■ Document extract ■
/---

Thursday, November 14, 2013

Treasure Chest Thursday: Dad's War Souvenirs, Part Three

My father, Robert Wallin, fought in the army infantry in World War II, fighting his way—on foot—from Normandy to Germany.  Like many of his fellow soldiers, he brought home a duffel bag of mementoes which, sixty years later and long after his death, are family treasures.

Part Three:  Nazi Souvenirs

The first photo is a belt buckle that my father retrieved from the body of a dead Nazi soldier.  (He brought home a handful of this type of items with the Nazi swastika and eagle on them.)  In a letter home to his parents he said this about how he came into possession of it:  “I have a belt buckle I’m going to send home.  When I do, save it, as I got it in a personal fight with a German sergeant at about 10 paces range and shot him 6 times and cut off his belt buckle and insignia.  Here is the insignia.”   

A similar thing that Dad brought back is a belt buckle that bears the German words “Gott Mit Uns”—which is to say, “God With Us.”

\---

■ Stated task ■
In the post about Dad's war souvenirs, what German words appear on the second belt buckle?

■ Data ■
/---

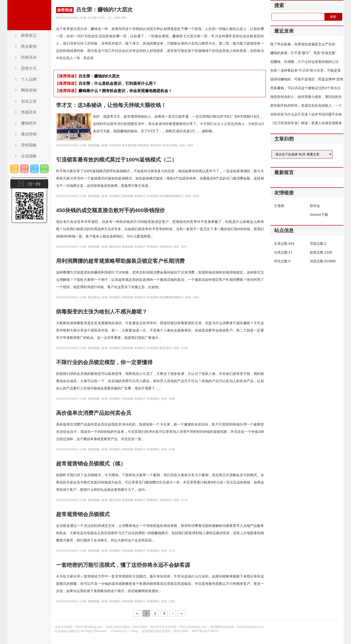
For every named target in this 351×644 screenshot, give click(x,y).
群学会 (315, 206)
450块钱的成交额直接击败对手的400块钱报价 (111, 210)
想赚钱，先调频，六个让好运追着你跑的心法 (304, 62)
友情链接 (24, 169)
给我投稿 (44, 169)
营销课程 (143, 145)
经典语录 (25, 57)
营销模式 (115, 196)
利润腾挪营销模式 (171, 196)
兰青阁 (279, 206)
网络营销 (25, 90)
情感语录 (25, 112)
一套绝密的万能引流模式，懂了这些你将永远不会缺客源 (123, 565)
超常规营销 (130, 145)
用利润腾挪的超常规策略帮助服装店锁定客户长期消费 (120, 261)
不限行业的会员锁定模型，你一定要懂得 (104, 362)
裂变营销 (166, 348)
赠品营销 (115, 247)
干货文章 (14, 169)
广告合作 (34, 169)
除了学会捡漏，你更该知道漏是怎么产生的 (303, 44)
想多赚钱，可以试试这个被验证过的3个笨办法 (305, 88)
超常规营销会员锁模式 (83, 514)
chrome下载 (319, 214)
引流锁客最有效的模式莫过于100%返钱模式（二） (116, 160)
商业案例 (25, 46)
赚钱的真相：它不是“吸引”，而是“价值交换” (303, 53)
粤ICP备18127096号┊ (206, 631)
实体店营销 (170, 145)
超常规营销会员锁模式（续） (91, 464)
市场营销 (115, 145)
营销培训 (156, 145)
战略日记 (29, 15)
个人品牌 (25, 79)
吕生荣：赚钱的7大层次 (94, 10)
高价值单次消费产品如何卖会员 (94, 413)
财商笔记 (25, 35)
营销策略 (25, 145)
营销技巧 (141, 196)
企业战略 (25, 156)
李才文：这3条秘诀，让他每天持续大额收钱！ (111, 105)
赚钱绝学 (25, 123)
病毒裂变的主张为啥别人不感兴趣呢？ (102, 312)
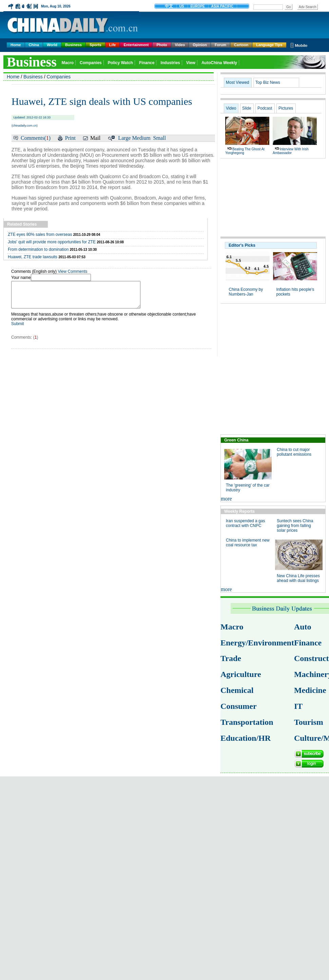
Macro (232, 627)
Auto (303, 627)
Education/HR (246, 738)
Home (16, 45)
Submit (17, 329)
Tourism (308, 722)
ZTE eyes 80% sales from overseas (40, 234)
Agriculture (241, 674)
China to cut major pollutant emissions (294, 452)
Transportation (247, 722)
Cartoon (241, 45)
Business (73, 45)
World (52, 45)
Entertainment (136, 45)
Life (113, 45)
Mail (95, 138)
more (226, 498)
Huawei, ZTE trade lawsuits (33, 257)
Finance (308, 643)
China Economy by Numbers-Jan (246, 292)
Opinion (200, 45)
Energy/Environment (257, 643)
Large (124, 138)
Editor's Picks (242, 245)
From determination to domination (38, 249)
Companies (59, 76)
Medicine (310, 690)
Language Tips (269, 45)
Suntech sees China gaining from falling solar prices (295, 525)
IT (298, 706)
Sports (95, 45)
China (34, 45)
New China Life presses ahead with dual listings (298, 578)
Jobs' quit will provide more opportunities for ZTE (52, 242)
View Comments (72, 271)
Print (70, 138)
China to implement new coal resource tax (248, 542)
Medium (141, 138)
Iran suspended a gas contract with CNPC (245, 523)
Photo (162, 45)
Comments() (35, 138)
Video (180, 45)
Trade (231, 658)
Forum (220, 45)
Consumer (238, 706)
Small (159, 138)
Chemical (237, 690)
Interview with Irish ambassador (291, 151)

\---

■ Answer to this task ■
"Gott Mit Uns," meaning "God With Us."